STATED EXERCISE: Return every line of the listing below that contains the word "field".

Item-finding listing
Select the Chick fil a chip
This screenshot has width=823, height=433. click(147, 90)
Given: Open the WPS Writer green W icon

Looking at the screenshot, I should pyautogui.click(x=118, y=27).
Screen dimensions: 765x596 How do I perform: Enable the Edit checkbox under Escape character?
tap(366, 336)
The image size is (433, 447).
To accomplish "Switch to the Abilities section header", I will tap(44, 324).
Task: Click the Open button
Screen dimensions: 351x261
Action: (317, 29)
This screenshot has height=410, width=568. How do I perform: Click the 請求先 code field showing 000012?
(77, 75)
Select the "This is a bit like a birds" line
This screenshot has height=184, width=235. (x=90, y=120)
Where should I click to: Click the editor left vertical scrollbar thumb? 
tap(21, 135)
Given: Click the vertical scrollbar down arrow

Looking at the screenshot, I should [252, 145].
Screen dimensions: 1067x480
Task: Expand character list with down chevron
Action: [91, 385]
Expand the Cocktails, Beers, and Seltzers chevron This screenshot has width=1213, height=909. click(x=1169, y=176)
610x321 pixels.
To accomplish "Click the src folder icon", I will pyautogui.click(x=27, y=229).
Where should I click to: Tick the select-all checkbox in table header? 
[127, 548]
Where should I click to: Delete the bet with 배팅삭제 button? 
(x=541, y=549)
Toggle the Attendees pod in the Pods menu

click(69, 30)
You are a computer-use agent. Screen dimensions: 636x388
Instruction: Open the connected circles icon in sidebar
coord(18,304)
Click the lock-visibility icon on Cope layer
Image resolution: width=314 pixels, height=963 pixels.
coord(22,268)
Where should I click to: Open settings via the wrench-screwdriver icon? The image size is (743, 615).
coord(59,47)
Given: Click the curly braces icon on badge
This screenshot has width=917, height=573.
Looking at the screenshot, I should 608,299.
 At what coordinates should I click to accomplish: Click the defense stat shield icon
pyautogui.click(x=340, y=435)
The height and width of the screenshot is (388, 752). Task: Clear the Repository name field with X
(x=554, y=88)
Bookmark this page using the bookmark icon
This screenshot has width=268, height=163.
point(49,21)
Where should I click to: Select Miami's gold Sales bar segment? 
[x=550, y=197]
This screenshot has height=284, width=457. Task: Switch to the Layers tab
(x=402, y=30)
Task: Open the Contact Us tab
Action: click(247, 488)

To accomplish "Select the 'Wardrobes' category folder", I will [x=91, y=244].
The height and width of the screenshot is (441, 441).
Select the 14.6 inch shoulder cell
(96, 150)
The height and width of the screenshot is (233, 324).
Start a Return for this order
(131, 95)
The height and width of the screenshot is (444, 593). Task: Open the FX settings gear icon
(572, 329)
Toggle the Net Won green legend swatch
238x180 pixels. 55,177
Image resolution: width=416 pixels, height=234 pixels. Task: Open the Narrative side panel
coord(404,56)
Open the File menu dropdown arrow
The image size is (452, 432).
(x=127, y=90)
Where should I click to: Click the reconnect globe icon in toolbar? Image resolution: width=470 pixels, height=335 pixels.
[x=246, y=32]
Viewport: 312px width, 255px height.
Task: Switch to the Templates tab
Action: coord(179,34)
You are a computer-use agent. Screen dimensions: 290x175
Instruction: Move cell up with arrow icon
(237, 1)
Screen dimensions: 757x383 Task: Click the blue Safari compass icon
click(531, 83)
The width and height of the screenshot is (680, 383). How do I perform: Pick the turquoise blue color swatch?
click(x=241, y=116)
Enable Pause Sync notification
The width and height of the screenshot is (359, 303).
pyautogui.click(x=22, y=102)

THE SOLUTION:
This screenshot has height=410, width=568. How do I perform: Click the 請求先 code field showing 000012?
The height and width of the screenshot is (388, 752). Task: Clear the Repository name field with X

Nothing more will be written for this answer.